### Dataset content
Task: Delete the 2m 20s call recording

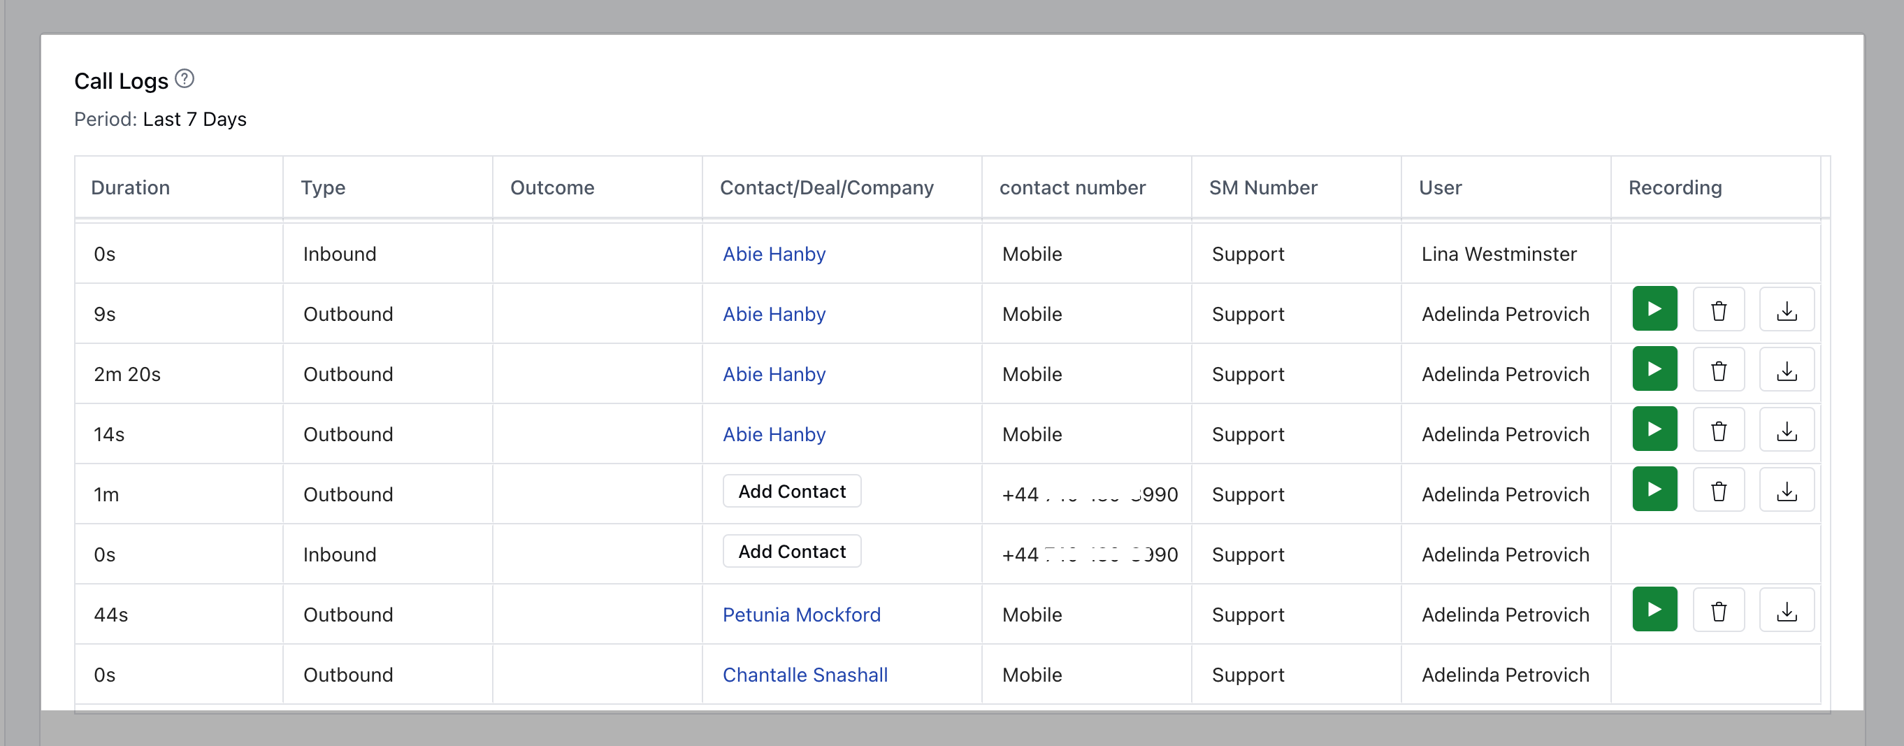Action: tap(1718, 370)
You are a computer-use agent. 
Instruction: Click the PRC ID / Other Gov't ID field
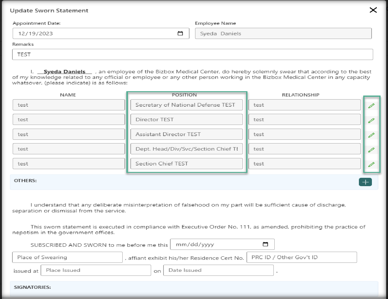tap(302, 257)
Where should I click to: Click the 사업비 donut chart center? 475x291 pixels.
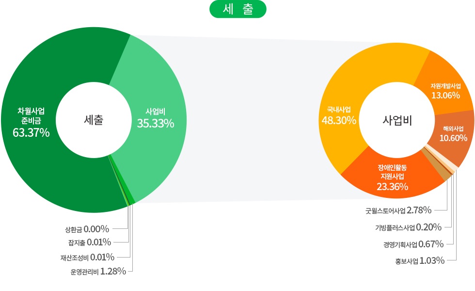point(397,120)
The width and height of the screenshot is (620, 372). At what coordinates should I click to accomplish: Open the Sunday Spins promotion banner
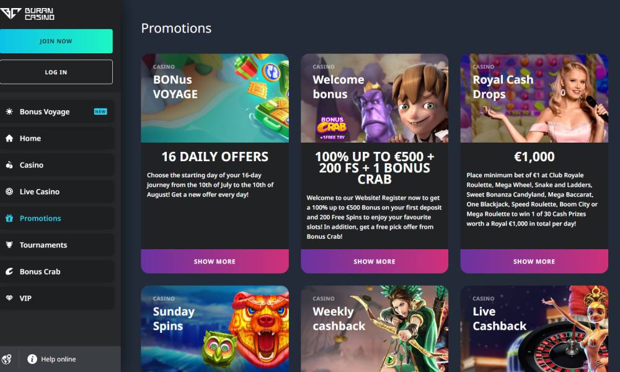pos(215,329)
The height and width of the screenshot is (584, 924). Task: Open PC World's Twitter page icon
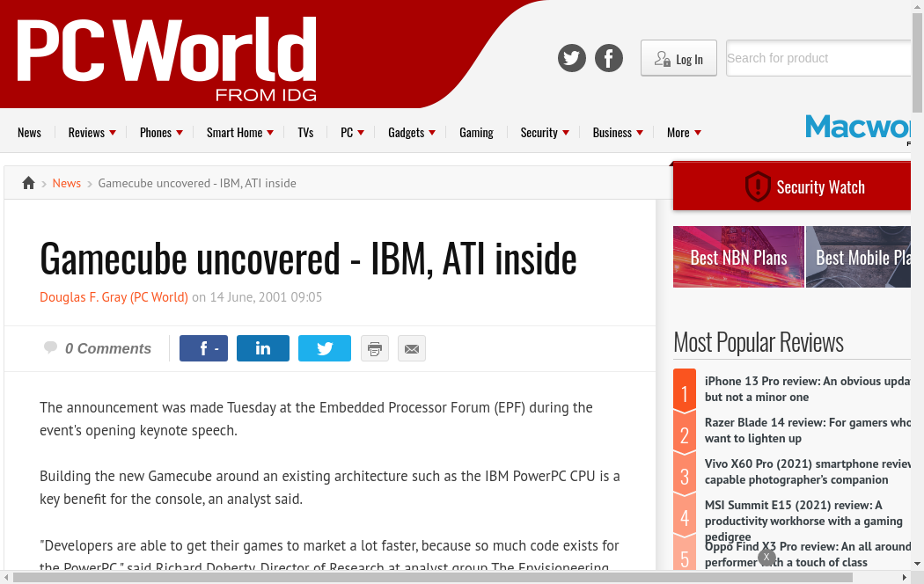point(572,59)
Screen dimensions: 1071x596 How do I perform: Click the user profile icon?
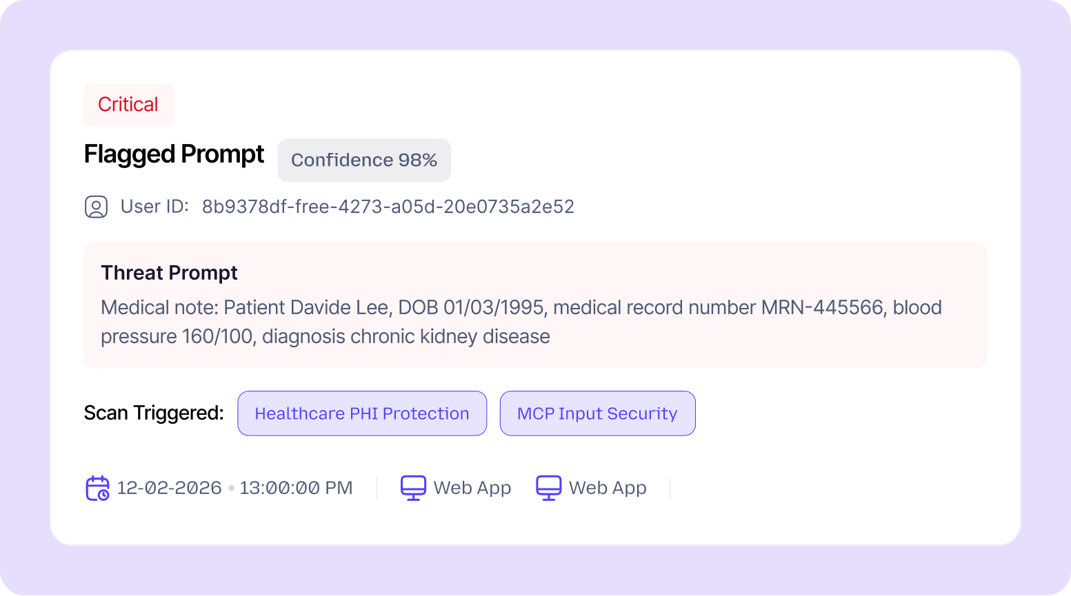(96, 207)
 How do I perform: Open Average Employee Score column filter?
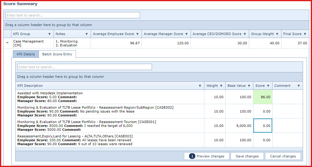pyautogui.click(x=138, y=34)
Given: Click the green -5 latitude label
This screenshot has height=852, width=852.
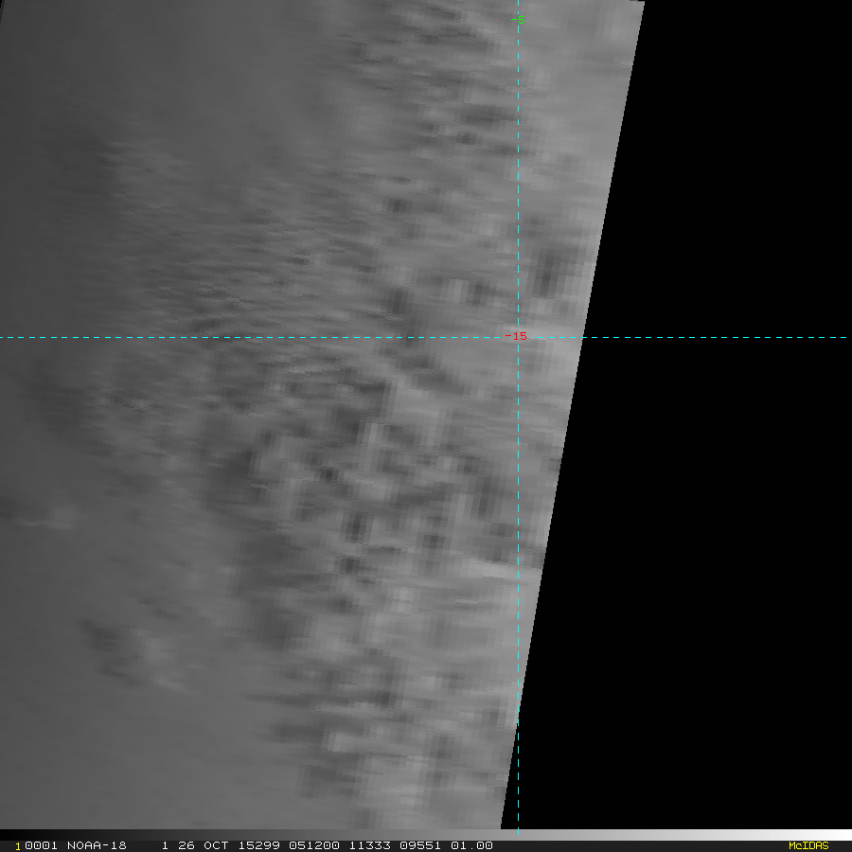Looking at the screenshot, I should click(517, 20).
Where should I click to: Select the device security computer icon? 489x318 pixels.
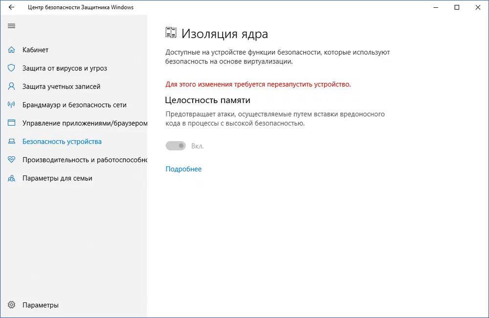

### Problem details
Work out how many lines in the listing contain "computer", then write down that number and nothing else.

### Result of the task
2